Problems to solve:
1 > In the stress echo article, how many patients were in the study?
2 > Write out the stress echo article's text from "May 14, 2012 (Cleveland, Ohio)" to "better mortality outcomes.", word for word.

Page excerpt:
▼

Stress Echo in Asymptomatic Patients After Revascularization 'Not Worth It'

Marlene Busko

June 26, 2012

May 14, 2012 (Cleveland, Ohio) — A large observational study suggests that routine, periodic stress echocardiography testing in asymptomatic patients who have undergone PCI or CABG is costly and "probably not worth the effort," experts say.

Exercise capacity and clinical-test findings rather than echo findings were better predictors of mortality [1]. Repeat revascularization, even in the high-risk patients, did not lead to better mortality outcomes.

"The specific scenario relates to asymptomatic patients who have had a stent or CABG and they or their doctor say(s), 'I wonder if that CAD is coming back; maybe we should do a test to identify it before it becomes a problem,' " Dr Serge Harb (Cleveland Clinic Heart and Vascular Institute, OH) explained to heartwire . "In this setting, exercise capacity and stress echo are predictors of outcome, but we find that outcome seems uninfluenced by repeat revascularization. . . . The clinical implications are that this activity is a waste of time," he added.

The study is published online May 14, 2012 in the Archives of Internal Medicine as part of the "Less is More" series.

Does Exercise Testing Improve Outcomes?

"The [guideline] criteria claim that testing asymptomatic patients more than two years after PCI and more than five years after CABG are appropriate," Harb noted. "This is based on prognostic data, but nobody has 'closed the loop' to see whether the [testing] changes outcomes."

They performed a study of 2105 patients who had undergone PCI (54% of patients) or CABG (46%) and had no symptoms when they were referred for a treadmill exercise echo test from 2000 to 2010. The patients had a mean age of 64 years, and 15% were women. They had undergone revascularization 4.1 years earlier, on average. The primary study outcomes were repeat revascularization within six months of the stress echo and cardiac and all-cause mortality during a mean follow-up of 5.7 years.

The stress echo test identified ischemia, defined as new or worsening wall-motion abnormality, in 262 patients (13%). Of these patients, only 88 patients (34%) underwent repeat revascularization.

Patients who had ischemia--identified either in early testing (less than two years after PCI or less than five years after CABG) or late testing--were more likely to die during follow-up. However, clinical findings and exercise capacity were better than echocardiographic features in predicting survival.

Asked to speculate why repeat revascularization did not improve outcomes, Harb said: "I think it's a couple of things. First, the presence of ischemia doesn't necessarily mean that a suitable vessel is present for revascularization. Second, things other than ischemia (heart failure, low ejection fraction, etc) may be stronger determinants."

▲

(Pixel coordinate grounding data)
▼

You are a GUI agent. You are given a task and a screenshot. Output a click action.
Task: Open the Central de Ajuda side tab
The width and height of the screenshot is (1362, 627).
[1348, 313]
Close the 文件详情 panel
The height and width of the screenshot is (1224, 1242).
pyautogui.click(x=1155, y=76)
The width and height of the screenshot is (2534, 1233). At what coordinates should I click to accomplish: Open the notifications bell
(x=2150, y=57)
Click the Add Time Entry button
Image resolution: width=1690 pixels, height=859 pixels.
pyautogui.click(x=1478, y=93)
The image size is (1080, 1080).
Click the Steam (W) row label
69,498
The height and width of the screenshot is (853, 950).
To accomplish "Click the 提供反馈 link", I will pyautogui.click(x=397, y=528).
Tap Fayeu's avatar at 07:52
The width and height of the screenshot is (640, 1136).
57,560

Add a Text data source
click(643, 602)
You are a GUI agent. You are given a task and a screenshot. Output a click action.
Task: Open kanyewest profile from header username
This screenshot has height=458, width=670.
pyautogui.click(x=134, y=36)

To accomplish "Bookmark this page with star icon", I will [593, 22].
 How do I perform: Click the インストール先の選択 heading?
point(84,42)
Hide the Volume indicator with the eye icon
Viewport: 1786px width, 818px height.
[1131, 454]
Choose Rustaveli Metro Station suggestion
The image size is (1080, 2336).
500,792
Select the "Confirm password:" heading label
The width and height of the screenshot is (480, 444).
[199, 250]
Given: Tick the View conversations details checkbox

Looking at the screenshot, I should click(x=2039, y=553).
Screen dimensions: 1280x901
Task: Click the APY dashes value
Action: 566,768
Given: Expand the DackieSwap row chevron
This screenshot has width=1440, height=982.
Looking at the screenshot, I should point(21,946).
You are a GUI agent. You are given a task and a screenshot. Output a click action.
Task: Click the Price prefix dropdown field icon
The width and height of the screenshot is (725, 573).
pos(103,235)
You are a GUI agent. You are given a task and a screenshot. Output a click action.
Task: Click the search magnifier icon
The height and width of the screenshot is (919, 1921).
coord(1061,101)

▲

Task responses:
1 > 2105 patients

2 >
May 14, 2012 (Cleveland, Ohio) — A large observational study suggests that routine, periodic stress echocardiography testing in asymptomatic patients who have undergone PCI or CABG is costly and "probably not worth the effort," experts say.

Exercise capacity and clinical-test findings rather than echo findings were better predictors of mortality [1]. Repeat revascularization, even in the high-risk patients, did not lead to better mortality outcomes.